I don't often focus on sales figures for games, but I'm particularly mystified by the case of Boom Blox. According to several published sources - and verified by NPD data - Boom Blox sold a disappointing 60,000 units in the U.S. during its first month of release. VGChartz, whose figures have come under scrutiny lately, reports a number closer to 90,000.
Excellent puzzle games like Zack & Wiki have sold even fewer copies in their first month, so I can't say I'm shocked by Boom Blox' performance. If a meaningful correlation between game quality and game sales exists, I've never seen it. And it's always possible the game will have legs and continue to sell in the months to come. I hope so, because Boom Blox is a big hit at my house, and every person I've showed it to has enjoyed it immensely - new and veteran gamers alike.

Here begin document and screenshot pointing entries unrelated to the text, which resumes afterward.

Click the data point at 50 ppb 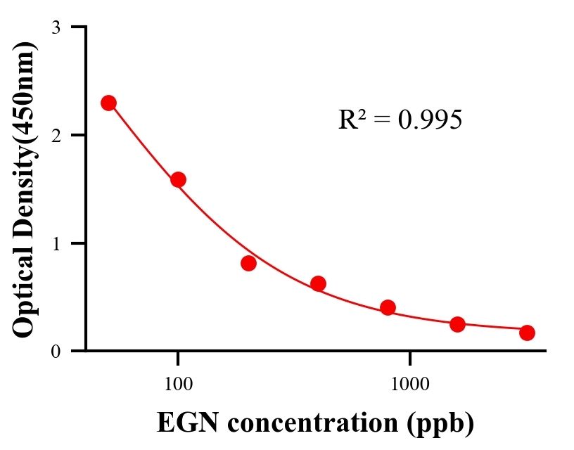[x=108, y=103]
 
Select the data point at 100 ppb [x=178, y=179]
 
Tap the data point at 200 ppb [x=248, y=263]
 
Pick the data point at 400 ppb [x=318, y=283]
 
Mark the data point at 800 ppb [x=388, y=307]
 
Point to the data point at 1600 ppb [x=457, y=324]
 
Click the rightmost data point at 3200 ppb [x=527, y=333]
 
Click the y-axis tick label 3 [x=56, y=27]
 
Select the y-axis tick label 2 [x=56, y=135]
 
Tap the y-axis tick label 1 [x=56, y=243]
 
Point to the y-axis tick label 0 [x=56, y=351]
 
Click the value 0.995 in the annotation [x=430, y=120]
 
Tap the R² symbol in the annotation [x=351, y=120]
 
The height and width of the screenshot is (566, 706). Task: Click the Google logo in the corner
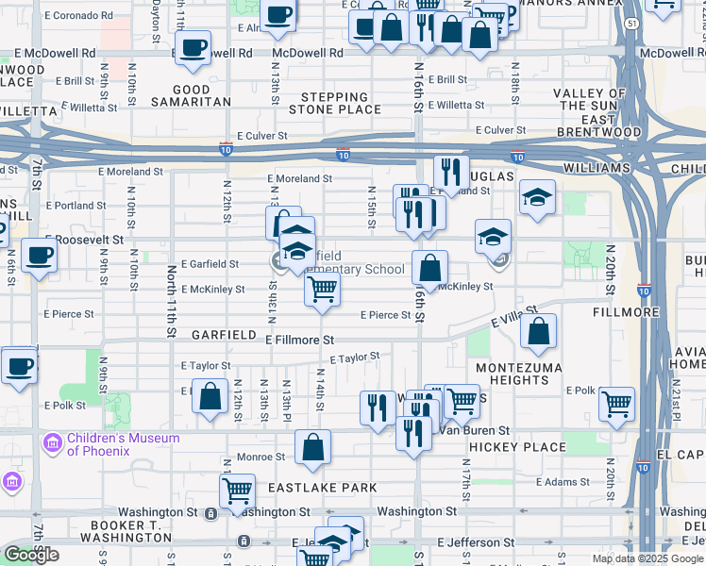coord(31,555)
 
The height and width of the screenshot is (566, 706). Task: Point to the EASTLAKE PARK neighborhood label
coord(322,488)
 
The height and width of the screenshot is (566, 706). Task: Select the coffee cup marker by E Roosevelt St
coord(39,255)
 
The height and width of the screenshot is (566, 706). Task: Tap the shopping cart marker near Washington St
coord(237,489)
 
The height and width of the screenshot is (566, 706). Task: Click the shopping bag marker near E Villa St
coord(538,330)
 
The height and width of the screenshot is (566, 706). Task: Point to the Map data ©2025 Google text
coord(647,558)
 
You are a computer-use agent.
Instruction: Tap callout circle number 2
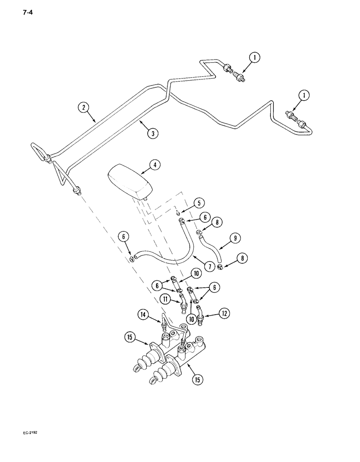point(84,107)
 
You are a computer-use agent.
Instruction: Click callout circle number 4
point(155,164)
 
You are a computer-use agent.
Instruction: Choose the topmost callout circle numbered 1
point(254,58)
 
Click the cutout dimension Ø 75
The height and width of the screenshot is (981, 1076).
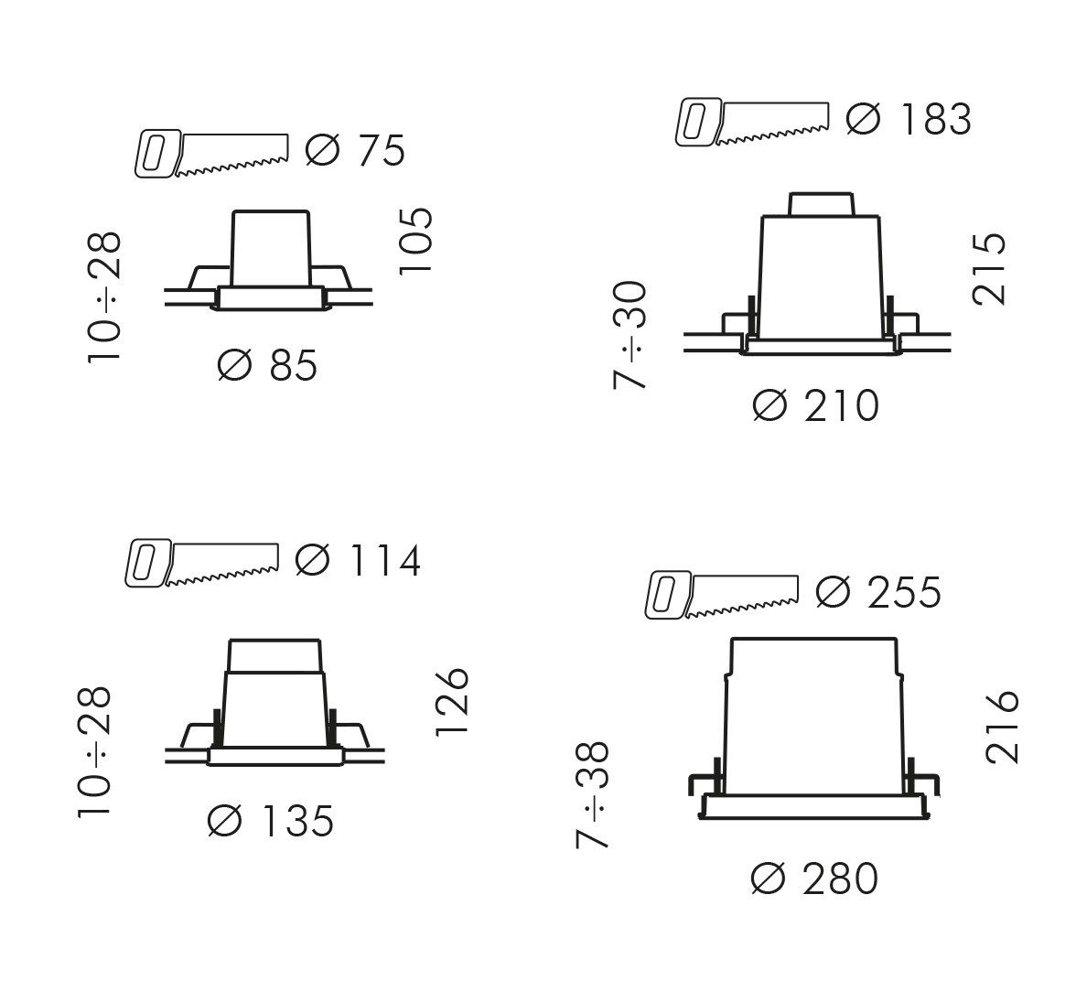355,150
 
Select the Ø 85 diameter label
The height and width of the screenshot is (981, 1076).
267,364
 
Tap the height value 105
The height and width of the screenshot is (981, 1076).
415,241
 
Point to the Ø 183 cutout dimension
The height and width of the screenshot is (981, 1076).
909,119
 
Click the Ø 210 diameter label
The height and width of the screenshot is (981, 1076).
815,405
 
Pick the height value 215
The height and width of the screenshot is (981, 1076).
989,268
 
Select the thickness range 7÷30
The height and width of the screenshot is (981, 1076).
629,335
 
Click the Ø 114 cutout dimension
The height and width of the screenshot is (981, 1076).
358,560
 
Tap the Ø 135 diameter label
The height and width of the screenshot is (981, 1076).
271,820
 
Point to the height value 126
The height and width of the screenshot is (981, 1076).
452,701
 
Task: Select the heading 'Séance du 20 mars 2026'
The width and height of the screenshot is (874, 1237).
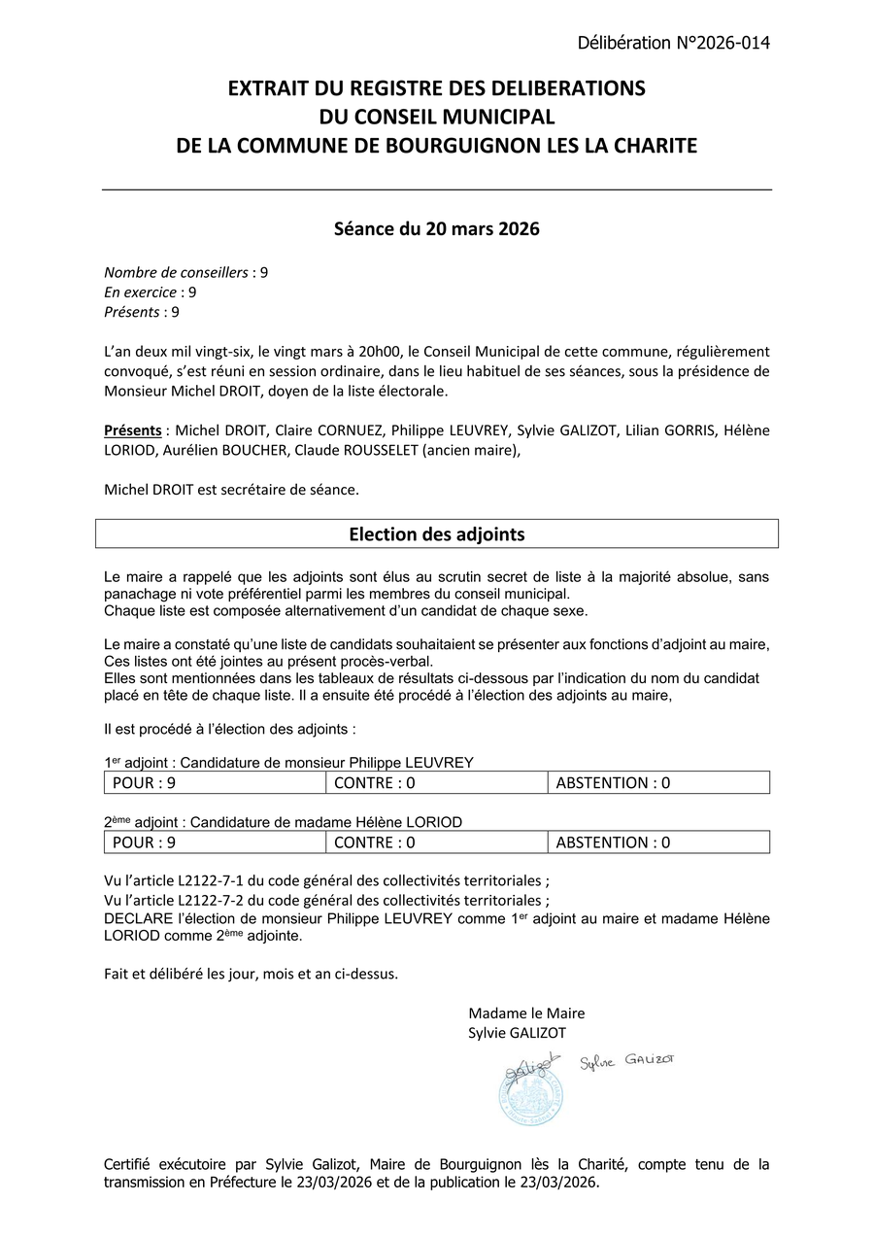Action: [x=436, y=230]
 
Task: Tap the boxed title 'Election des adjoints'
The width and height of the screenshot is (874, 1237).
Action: [x=436, y=534]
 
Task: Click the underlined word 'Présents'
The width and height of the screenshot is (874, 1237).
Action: [x=133, y=430]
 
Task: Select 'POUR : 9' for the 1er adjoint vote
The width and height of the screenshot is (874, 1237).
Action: [x=144, y=783]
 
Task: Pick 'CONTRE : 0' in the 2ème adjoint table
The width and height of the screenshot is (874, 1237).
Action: [x=374, y=842]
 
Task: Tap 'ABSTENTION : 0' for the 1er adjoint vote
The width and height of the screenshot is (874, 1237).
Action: [x=613, y=783]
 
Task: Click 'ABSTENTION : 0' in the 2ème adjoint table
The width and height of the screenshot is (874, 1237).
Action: [x=613, y=842]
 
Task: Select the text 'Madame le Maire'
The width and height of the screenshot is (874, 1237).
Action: [x=526, y=1013]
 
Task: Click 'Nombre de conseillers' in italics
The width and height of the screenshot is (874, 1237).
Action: [x=176, y=272]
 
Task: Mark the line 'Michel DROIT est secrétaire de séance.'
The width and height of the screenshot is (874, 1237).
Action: [x=231, y=490]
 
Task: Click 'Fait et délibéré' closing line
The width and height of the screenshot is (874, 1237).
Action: [x=154, y=973]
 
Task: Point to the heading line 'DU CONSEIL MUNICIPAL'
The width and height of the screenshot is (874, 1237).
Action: [x=436, y=117]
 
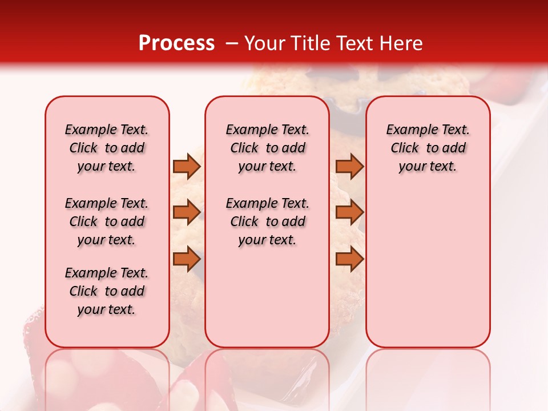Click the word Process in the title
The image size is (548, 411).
[176, 43]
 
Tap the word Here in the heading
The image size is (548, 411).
[402, 43]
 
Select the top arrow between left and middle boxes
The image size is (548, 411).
[187, 166]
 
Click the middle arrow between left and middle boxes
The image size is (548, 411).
[187, 212]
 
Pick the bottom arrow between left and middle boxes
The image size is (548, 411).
[187, 259]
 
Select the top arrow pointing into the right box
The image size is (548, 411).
[349, 166]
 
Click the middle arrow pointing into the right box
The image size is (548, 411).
[349, 212]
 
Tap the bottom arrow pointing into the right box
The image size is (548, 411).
[349, 259]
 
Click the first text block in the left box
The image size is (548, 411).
[107, 148]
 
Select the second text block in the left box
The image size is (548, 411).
[107, 221]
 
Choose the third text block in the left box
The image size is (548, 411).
[107, 291]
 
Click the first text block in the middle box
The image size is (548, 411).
[267, 148]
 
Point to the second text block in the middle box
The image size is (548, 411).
[267, 221]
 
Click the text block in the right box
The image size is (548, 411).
[428, 148]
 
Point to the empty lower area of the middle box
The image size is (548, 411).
[267, 297]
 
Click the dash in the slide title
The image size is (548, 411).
[231, 43]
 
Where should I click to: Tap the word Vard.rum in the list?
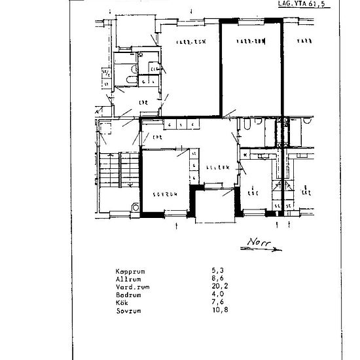(130, 286)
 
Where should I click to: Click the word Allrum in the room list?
(128, 278)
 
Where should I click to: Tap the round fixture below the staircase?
(135, 205)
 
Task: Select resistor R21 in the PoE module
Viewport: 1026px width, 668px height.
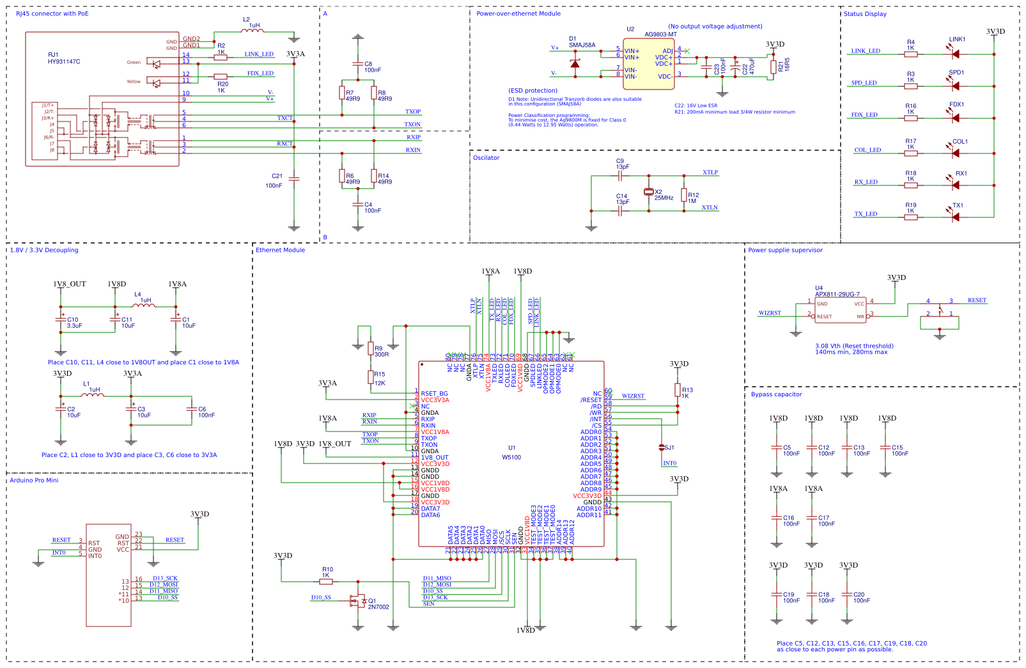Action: coord(773,66)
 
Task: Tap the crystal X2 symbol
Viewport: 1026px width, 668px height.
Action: coord(649,192)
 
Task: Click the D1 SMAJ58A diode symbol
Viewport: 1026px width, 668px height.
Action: coord(575,63)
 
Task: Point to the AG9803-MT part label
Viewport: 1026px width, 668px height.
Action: coord(660,35)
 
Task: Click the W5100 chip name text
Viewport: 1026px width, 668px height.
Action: coord(511,457)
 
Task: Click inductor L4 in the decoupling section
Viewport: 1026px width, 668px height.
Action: coord(144,306)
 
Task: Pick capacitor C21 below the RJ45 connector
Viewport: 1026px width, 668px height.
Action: coord(293,179)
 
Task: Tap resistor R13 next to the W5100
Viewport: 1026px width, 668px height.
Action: coord(678,389)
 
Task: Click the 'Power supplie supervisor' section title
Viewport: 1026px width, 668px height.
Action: coord(785,250)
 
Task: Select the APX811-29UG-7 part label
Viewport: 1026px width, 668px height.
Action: coord(837,294)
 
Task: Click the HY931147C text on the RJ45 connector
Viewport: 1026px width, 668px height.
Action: coord(64,62)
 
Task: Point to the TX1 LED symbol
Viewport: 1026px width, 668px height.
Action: coord(956,217)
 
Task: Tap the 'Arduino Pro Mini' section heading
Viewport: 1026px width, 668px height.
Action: coord(34,480)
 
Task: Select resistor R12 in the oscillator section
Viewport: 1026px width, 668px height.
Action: coord(684,195)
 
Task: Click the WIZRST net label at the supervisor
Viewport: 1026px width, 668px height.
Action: coord(770,313)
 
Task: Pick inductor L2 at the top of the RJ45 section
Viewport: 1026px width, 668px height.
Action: coord(253,30)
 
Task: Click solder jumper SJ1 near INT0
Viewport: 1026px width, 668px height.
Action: coord(662,447)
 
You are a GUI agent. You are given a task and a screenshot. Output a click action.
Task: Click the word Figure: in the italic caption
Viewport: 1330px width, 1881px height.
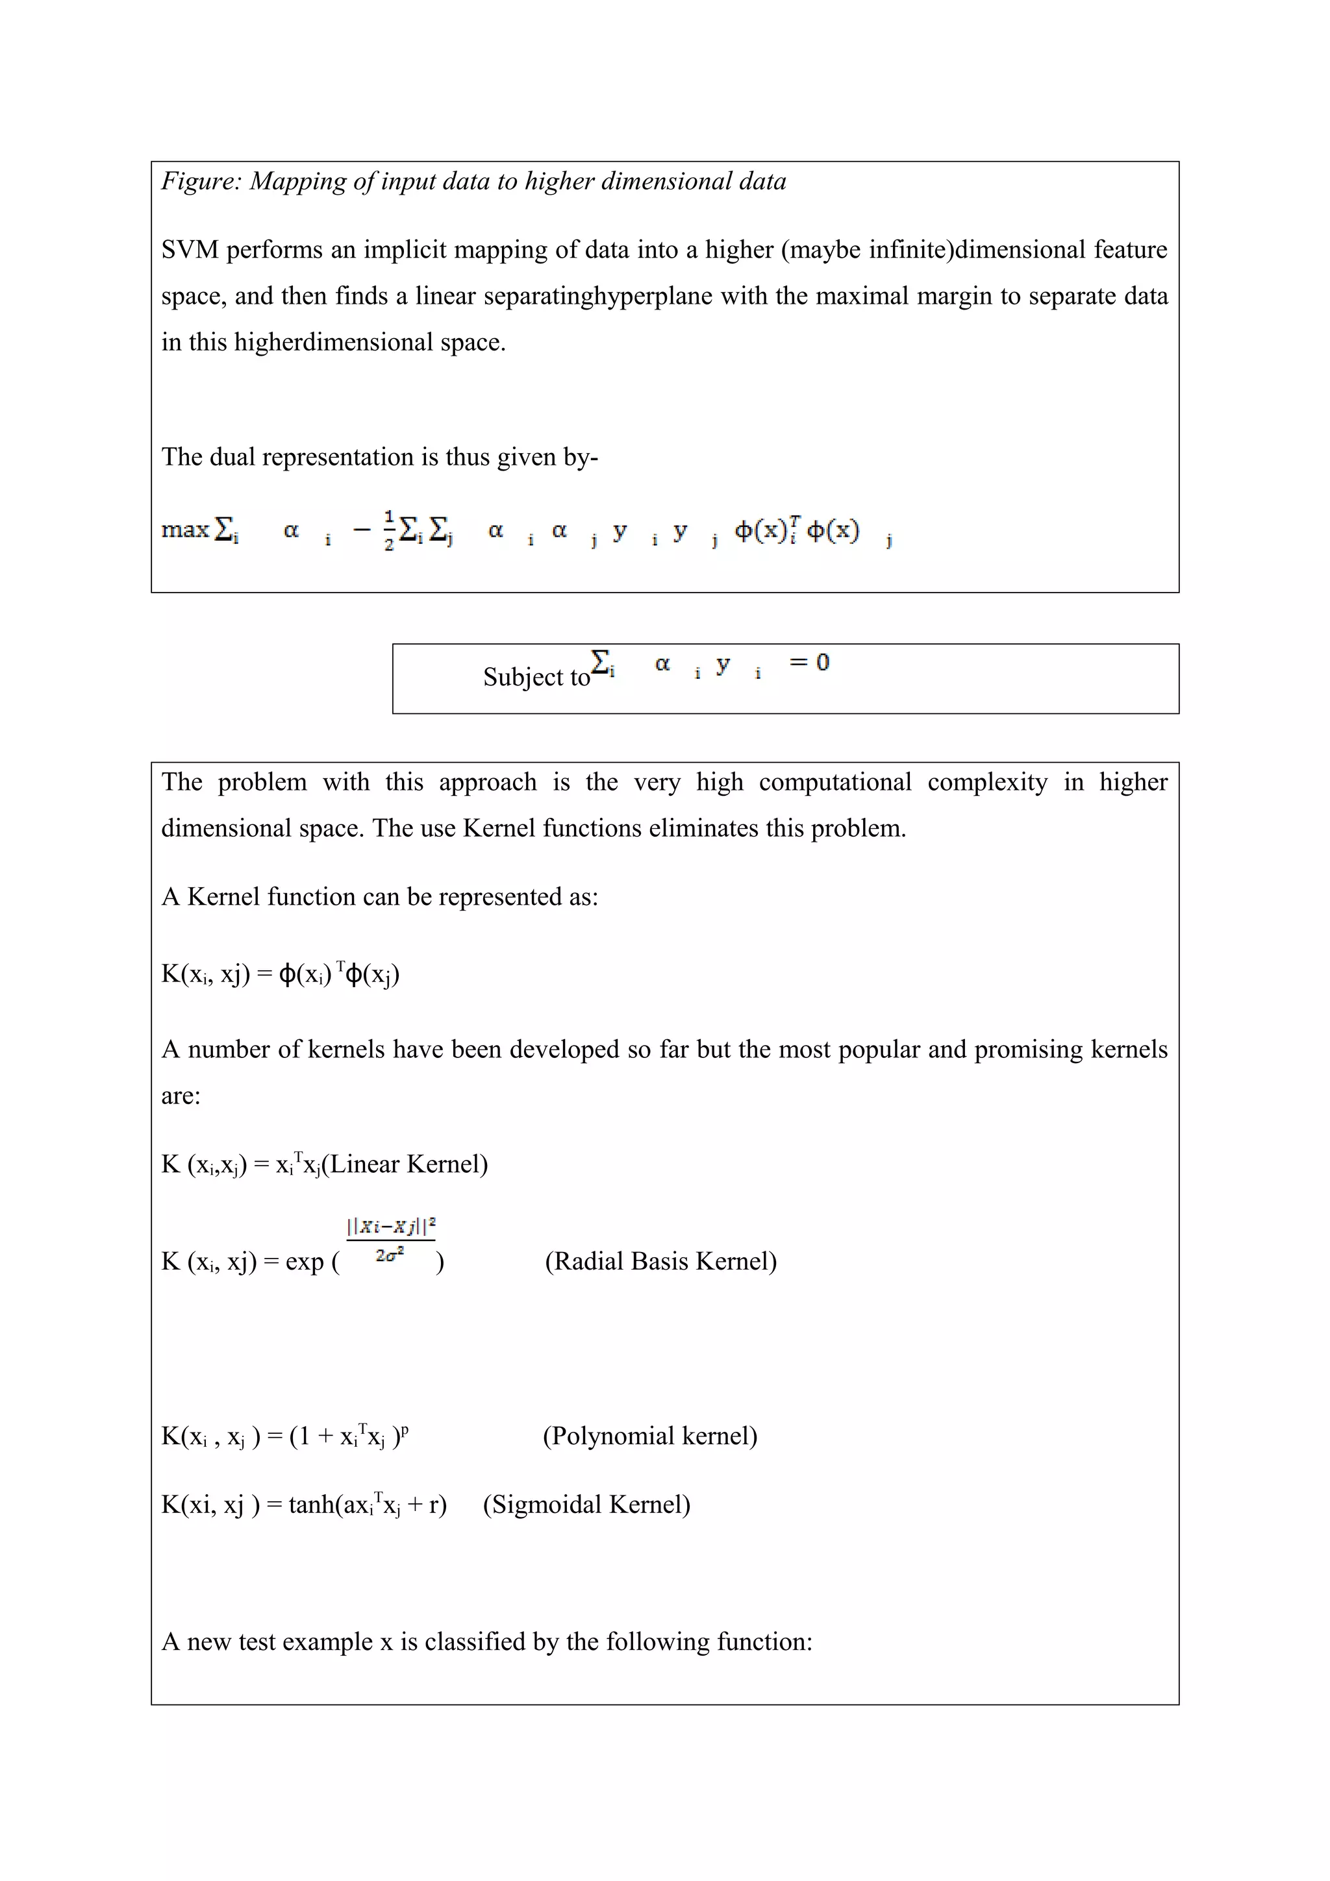pyautogui.click(x=201, y=181)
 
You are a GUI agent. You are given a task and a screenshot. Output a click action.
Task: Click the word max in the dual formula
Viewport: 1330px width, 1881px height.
pyautogui.click(x=185, y=530)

What mystifies me about Boom Blox is the Steven Spielberg connection. Nobody knows about it. In my utterly unscientific attempt to understand why this game has flown so far under the radar, I haven't come across a single local Wii owner who knew Spielberg was involved in making a video game. Wasn't that supposed to be a big deal? Wasn't Spielberg's name supposed to draw in at least a tiny sliver of the millions of people who know nothing about Will Wright or Shigeru Miyamoto, but associate Steven Spielberg with fun family entertainment?
I think I had it backwards. I assumed a game like Boom Blox - which has nothing obvious going for it (bad title, bad box art, bad release date, uknown new IP) - would rely on Spielberg's name and involvement to build awareness and interest in the game, particularly among casual gamer Wii owners. Certainly when it was first announced, EA pushed Spielberg's name in every announcement and preview, suggesting he had real input in the overall design.
But as far as I can tell (again, very unscientific observation), most owners of Boom Blox bought the game on the recommendation of a friend, an online review, or in the case of two people I know, from playing it hands-on in the store. Spielberg's involvement was no factor at all, and my guess is that plenty of people are enjoying the game right now unaware of the Spielberg connection.
I'd be curious to hear people's opinions on the failure of Boom Blox to make a splash. Is it the "kiddie" graphical style? Are console puzzle games out of fashion? Another case of third-party-itis on a Nintendo platform? Too many other big games released at the same time?
But I'm equally curious to know why the Spielberg connection seemed to evaporate at release. Maybe I'm naive about these things, but a few prime time commercials featuring Mr. Hollywood himself saying "Hey, I've teamed up with Nintendo and EA to make a really cool game for the Wii that you can play with your whole family. Look what you cand do!" Cut to gameplay footage with Spielberg taking on a kid, a dad, E.T. - heck, bring on the cast of Schindler's List. Okay, maybe not, but you get the point.
Surely EA wanted Spielberg onboard because his notoriety would sell more games. What went wrong?